On June 21st, 2004, SpaceShipOne, a launch system designed and built by private sector engineers and entrepreneurs became the first non-government manned vehicle to reach space. Later that year it won the Ansari X-Prize by reaching space twice within a 2-week period, carrying the equivalent weight of two passengers.
It clocked up several records during its development, including one for the first privately built craft to achieve supersonic flight, which it did on December 17th, 2003, exactly 100 years since the Wright brothers’ first flight. Unlike many of its rivals for the prize, it never had to pause during development to attract more funding. This is because the entire costs, estimated at $25 million were met by Paul Allen, the co-founder of Microsoft.

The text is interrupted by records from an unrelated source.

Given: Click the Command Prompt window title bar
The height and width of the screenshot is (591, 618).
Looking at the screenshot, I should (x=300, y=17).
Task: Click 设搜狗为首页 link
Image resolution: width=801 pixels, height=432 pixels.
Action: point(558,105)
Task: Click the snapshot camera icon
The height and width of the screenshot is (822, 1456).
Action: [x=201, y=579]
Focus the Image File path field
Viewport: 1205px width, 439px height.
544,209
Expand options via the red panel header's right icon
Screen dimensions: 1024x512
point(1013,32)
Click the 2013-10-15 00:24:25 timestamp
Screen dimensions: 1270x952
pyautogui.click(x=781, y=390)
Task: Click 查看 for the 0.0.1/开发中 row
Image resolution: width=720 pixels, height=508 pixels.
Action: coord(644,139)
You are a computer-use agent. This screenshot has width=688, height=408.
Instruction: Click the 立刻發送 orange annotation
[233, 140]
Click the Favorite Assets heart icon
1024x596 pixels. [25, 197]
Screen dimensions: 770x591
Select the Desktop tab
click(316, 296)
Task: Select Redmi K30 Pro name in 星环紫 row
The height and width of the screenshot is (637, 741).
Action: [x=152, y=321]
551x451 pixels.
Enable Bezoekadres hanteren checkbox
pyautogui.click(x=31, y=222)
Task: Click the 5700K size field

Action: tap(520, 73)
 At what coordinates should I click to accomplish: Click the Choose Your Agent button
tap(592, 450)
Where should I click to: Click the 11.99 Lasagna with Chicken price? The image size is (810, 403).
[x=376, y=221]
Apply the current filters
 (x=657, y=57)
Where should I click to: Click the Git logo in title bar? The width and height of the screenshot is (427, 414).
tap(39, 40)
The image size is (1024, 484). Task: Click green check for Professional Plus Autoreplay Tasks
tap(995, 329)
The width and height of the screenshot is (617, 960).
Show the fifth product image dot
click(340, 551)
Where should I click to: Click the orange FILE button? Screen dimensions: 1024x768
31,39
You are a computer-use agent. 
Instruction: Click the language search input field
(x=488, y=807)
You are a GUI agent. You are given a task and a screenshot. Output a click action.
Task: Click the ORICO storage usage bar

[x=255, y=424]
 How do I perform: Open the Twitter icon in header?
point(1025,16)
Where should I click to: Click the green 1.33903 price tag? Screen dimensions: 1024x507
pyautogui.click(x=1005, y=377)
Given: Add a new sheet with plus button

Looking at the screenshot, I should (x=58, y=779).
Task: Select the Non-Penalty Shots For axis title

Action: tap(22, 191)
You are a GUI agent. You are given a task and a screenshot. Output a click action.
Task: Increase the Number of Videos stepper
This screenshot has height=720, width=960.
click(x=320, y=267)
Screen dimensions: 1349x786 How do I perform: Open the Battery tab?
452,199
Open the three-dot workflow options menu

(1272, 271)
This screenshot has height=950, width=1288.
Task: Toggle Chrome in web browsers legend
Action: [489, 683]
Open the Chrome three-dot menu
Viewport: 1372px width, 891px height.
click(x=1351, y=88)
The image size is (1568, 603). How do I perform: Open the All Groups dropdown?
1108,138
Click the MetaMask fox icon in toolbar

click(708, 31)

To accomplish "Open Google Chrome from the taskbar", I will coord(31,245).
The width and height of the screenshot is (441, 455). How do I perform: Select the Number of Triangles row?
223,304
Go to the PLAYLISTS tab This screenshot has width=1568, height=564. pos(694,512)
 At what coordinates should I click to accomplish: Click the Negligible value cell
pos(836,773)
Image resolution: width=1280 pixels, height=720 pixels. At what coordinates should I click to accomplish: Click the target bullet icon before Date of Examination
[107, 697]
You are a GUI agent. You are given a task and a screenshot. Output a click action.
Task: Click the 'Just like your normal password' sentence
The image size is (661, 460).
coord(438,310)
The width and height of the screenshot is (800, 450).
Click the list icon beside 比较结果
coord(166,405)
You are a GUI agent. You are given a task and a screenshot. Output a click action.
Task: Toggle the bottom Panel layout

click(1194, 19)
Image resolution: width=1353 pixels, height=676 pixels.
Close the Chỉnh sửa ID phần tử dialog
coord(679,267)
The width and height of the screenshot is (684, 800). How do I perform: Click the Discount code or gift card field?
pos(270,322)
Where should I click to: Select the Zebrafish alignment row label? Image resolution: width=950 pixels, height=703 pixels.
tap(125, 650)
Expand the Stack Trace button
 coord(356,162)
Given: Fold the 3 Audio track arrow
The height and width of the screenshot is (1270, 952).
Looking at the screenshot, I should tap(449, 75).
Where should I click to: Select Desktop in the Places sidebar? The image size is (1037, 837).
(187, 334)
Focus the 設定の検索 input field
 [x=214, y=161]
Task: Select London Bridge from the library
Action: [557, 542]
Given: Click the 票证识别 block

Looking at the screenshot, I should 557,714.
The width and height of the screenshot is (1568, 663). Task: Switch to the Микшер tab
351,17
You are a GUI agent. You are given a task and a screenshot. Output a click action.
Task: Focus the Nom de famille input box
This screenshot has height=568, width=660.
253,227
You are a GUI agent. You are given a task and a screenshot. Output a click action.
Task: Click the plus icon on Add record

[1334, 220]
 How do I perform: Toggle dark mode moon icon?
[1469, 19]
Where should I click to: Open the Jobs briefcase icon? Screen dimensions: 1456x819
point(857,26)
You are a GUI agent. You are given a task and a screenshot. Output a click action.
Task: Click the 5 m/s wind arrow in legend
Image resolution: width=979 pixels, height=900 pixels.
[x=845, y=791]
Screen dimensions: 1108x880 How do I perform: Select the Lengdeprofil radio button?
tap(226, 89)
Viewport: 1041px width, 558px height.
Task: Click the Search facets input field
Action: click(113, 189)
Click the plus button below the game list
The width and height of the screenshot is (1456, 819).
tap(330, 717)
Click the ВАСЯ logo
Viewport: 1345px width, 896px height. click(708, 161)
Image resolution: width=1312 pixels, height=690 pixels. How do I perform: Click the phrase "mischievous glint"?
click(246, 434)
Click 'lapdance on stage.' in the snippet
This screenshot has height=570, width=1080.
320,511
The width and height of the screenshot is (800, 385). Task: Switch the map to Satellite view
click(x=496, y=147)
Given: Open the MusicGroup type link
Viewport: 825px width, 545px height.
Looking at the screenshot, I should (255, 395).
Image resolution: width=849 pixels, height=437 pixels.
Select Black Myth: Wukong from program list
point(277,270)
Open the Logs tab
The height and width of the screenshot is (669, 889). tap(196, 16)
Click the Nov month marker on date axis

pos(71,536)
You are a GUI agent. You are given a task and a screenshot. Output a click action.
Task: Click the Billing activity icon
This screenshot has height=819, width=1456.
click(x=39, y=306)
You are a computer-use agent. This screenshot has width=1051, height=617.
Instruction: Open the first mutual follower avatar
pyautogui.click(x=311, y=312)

Burt Rutan, head of Scaled Composites, was the designing genius behind it. Carried aloft to be released from its mother ship, White Knight, SpaceShipOne was a rocket powered aircraft that could make a sub-orbital flight into space, reaching over 100km, the internationally accepted Karman Line regarded as its boundary. Instead of a conventional heat shield, the back half of the plane lifted up to provide a “feathering” motion that provided enough drag to lower the speed to a safe landing level.
Virgin Atlantic’s Richard Branson was not involved at all in the project. After the prize-winning flights he formed a joint venture with Burt Rutan to develop a system for commercial spaceflights. The company, Virgin Galactic, plans to use second generation craft, SpaceShipTwo and White Knight Two, to carry paying passengers on suborbital flights.
These will not be the only private spaceflights. Elon Musk’s SpaceX has already flown its Dragon capsule to resupply the International Space Station, and a manned version is expected to carry first astronauts and later private passengers. Jeff Bezos’ company, Blue Origin, has its New Shepard system designed to take a passenger-carrying capsule for space tourism, while Boeing’s Starliner capsule could, like the Dragon, carry astronauts initially, and then private customers. In addition, Sierra Nevada is developing its lifting body, Dream Chaser, as a mini successor to the Space Shuttle.
All this private activity, some of it NASA-funded, indicates that space is no longer the sole prerogative of nation states. The private sector is developing many different and novel approaches simultaneously, testing which ones are viable, both scientifically and financially. This is what the private sector does well, and what governments tend to do badly. A strong part of that is motivated by profit. The unabashed desire to make money helps to motivate private entrepreneurs to experiment with previously untried ideas, and to test novel and less costly ways of achieving success. This has meant that the costs per kilogram of space launches have been driven down, and competition will doubtless drive them down further.
That said, profit is only part of it. Many of these space entrepreneurs are driven, as other businessmen and women are, by a desire to succeed, to overcome the difficult and to solve problems, and to achieve something they think worthwhile. Long may people continue to do so. Burt Rutan started something 15 years ago, something that will continue until space becomes commonplace.